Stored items
---

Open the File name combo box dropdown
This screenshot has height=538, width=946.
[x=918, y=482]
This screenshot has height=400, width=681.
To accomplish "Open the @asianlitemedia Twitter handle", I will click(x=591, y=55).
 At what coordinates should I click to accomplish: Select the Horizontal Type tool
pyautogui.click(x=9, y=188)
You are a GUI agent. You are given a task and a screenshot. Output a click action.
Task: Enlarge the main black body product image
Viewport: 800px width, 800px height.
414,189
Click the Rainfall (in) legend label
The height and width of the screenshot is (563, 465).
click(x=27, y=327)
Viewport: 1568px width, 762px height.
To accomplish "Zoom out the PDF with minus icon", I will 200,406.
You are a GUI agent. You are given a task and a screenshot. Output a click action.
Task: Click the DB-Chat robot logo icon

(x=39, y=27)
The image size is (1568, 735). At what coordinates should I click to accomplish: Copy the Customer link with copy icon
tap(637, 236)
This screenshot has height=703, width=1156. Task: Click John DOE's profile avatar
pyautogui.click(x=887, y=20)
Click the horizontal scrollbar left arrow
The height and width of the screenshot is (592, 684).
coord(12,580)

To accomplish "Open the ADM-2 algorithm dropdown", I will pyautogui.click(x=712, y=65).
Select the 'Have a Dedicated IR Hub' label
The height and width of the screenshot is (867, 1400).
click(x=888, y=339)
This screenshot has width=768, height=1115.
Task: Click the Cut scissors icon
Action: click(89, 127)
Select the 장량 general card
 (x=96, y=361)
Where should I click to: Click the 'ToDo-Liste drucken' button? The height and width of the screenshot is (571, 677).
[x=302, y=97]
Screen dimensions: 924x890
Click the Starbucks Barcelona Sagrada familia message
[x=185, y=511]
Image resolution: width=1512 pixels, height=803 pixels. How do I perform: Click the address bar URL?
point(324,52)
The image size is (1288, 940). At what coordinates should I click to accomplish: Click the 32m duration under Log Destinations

---

Your answer must be every record above, repeated exactly.

■ **Solution to the exercise**:
Open the File name combo box dropdown
This screenshot has height=538, width=946.
[x=918, y=482]
This screenshot has height=400, width=681.
To accomplish "Open the @asianlitemedia Twitter handle", I will click(x=591, y=55).
 At what coordinates should I click to accomplish: Select the Horizontal Type tool
pyautogui.click(x=9, y=188)
You are a GUI agent. You are given a task and a screenshot. Output a click action.
Task: Enlarge the main black body product image
Viewport: 800px width, 800px height.
414,189
Click the Rainfall (in) legend label
The height and width of the screenshot is (563, 465).
click(x=27, y=327)
Viewport: 1568px width, 762px height.
To accomplish "Zoom out the PDF with minus icon", I will 200,406.
You are a GUI agent. You are given a task and a screenshot. Output a click action.
Task: Click the DB-Chat robot logo icon

(x=39, y=27)
The image size is (1568, 735). At what coordinates should I click to accomplish: Copy the Customer link with copy icon
tap(637, 236)
This screenshot has height=703, width=1156. Task: Click John DOE's profile avatar
pyautogui.click(x=887, y=20)
Click the horizontal scrollbar left arrow
The height and width of the screenshot is (592, 684).
coord(12,580)

To accomplish "Open the ADM-2 algorithm dropdown", I will pyautogui.click(x=712, y=65).
Select the 'Have a Dedicated IR Hub' label
The height and width of the screenshot is (867, 1400).
click(x=888, y=339)
This screenshot has width=768, height=1115.
Task: Click the Cut scissors icon
Action: click(89, 127)
Select the 장량 general card
 (x=96, y=361)
Where should I click to: Click the 'ToDo-Liste drucken' button? The height and width of the screenshot is (571, 677).
[x=302, y=97]
Screen dimensions: 924x890
Click the Starbucks Barcelona Sagrada familia message
[x=185, y=511]
Image resolution: width=1512 pixels, height=803 pixels. How do I perform: Click the address bar URL?
point(324,52)
The image size is (1288, 940). At what coordinates should I click to accomplish: Click the 32m duration under Log Destinations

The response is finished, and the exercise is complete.